Nachdem in Biogurken der gefährliche Ehec-Darmkeim gefunden wurde, steht jetzt auch Biowein wegen Pestiziden im Visier der Behörden. Ist jetzt doch wieder Fastfood angesagt?

Was mehr nervt, sind die O-Töne des Ökowinzerverbands: "Kein Pestizidproblem … nichts erwiesen … weitere Untersuchungen". Den Schwall haben die doch gebraucht günstig bei Tepco gekauft. Für die selbstbewussten Preise hätte ich - wenn schon keine saubere Ware - doch anständige Kaufmannschaft erwartet.
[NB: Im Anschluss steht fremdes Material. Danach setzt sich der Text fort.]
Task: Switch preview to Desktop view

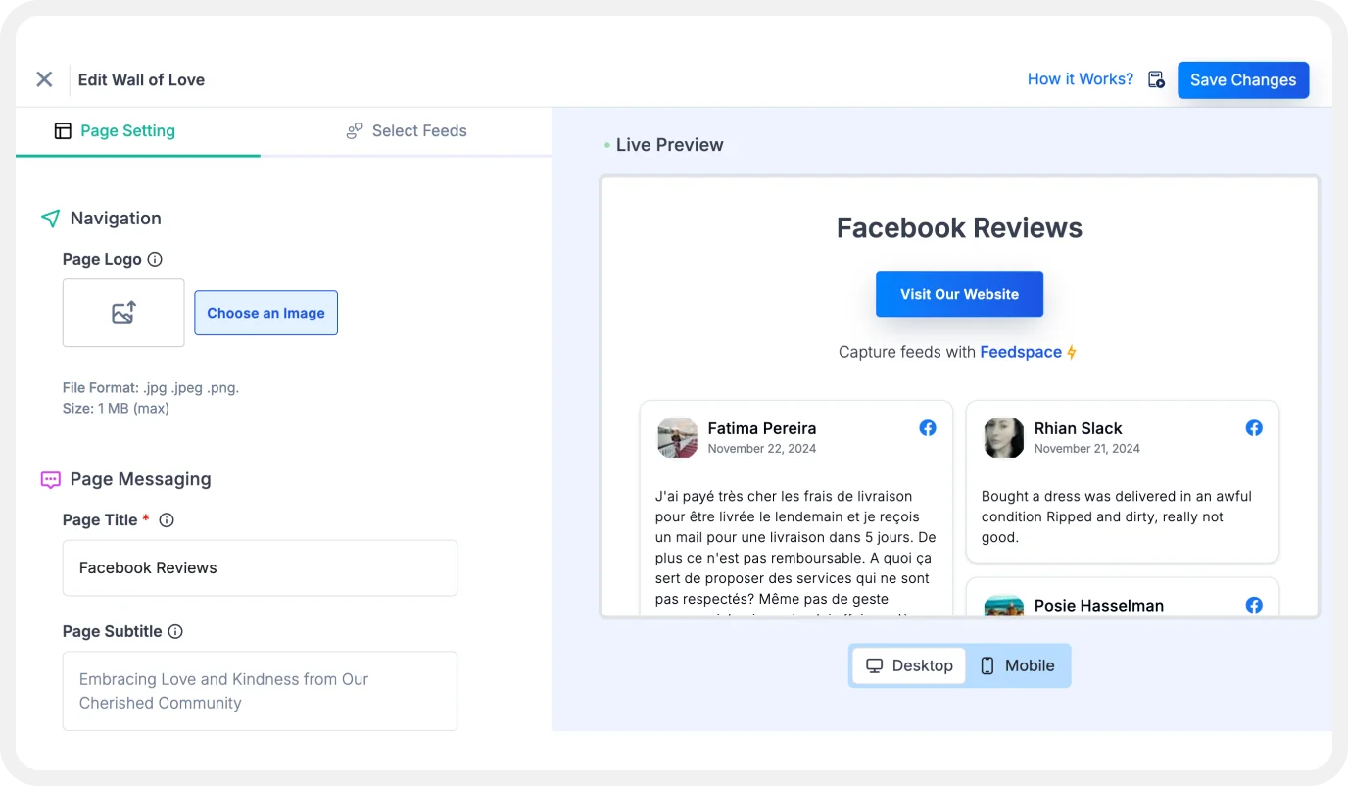Action: (x=909, y=665)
Die Bundesregierung hat am Donnerstag mit einer breiten Mehrheit den Abschied von der Atomenergie besiegelt. Sehen Sie darin auch ein "energiepolitisches Waterloo"?
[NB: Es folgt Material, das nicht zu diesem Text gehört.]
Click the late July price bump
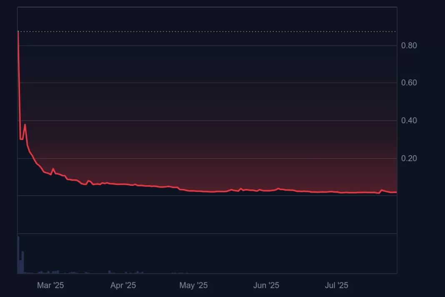The width and height of the screenshot is (445, 297). point(381,190)
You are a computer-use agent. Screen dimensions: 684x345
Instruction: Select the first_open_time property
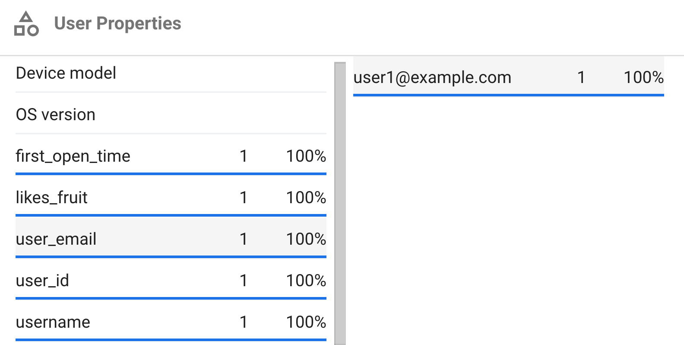click(171, 156)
Gabriels Hohn wurzelt in schmerzvoller Erfahrung: Die Atomfans von der SPD haben sich viel früher an die grüne Position herangemerkelt, und zur Belohnung werden sie nun nicht gewählt. Er weiß, wovon er redet. Bundespräsident Wulff hat die Regierung für dieses atemlose Manöver gescholten, im Grunde versucht er die Politik vor den Politikern zu schützen. Das ist weniger drastisch und näher an der Wahrheit.
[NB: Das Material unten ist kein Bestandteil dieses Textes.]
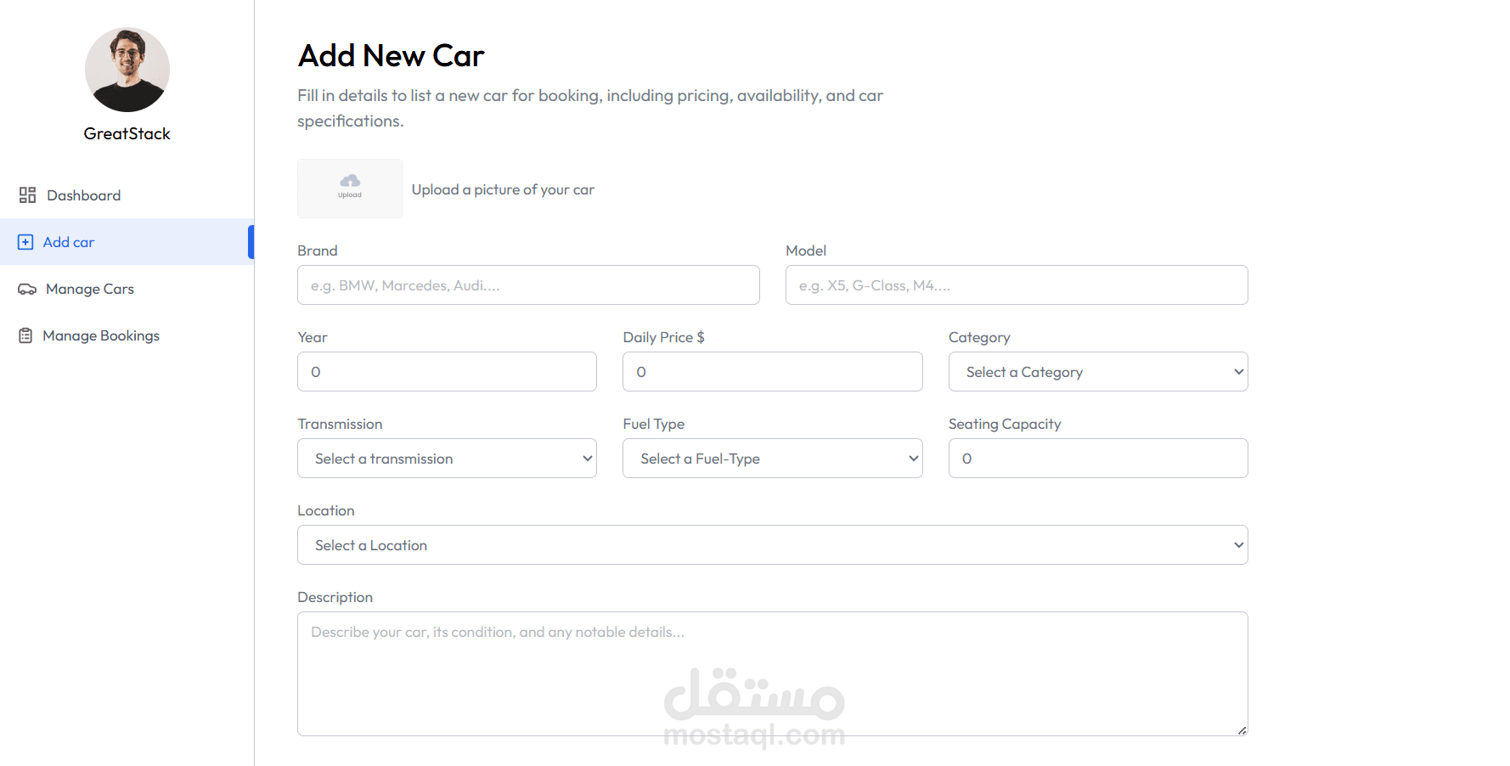Click the Dashboard grid icon
The width and height of the screenshot is (1510, 766).
pos(27,195)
Bei seinem Vorschlag für ein neues Steuerkonzept hält sich Paul Kirchhof nicht mit einem Reförmchen auf, wie es derzeit die Koalition diskutiert. Seinen Gesetzentwurf vergleicht er mit der Deklaration der Menschenrechte im Jahr 1789. Ist Vorsicht geboten?

Diese "Bierdeckel"-Reformen gibt es im halben Dutzend, von Uldall, Merz, sonst wem, seit Jahrzehnten. Bei aller Politikverachtung: Held ist, wer dazusagt, wie man so etwas mal umsetzt.

Bei den Einschaltquoten und Zuschauerzahlen überragen die deutschen Fußballerinnen zum WM-Auftakt im Vergleich beinahe die Männer-Elf. Woher dieses plötzliche Interesse an den Frauen?

Auf die Frage hat Günter Netzer gesagt, er hätte nicht im Traum dran geglaubt. Vielleicht isses gar kein Interesse an den Frauen, sondern am Fußball und am Gewinnen.

Und was machen die Borussen?

Drittligist Sandhausen wollte 18? für einen Stehplatz aufrufen beim Pokalspiel gegen den BVB. 56 Fanclubs drohten mit Boykott. Nun 15? Geht doch.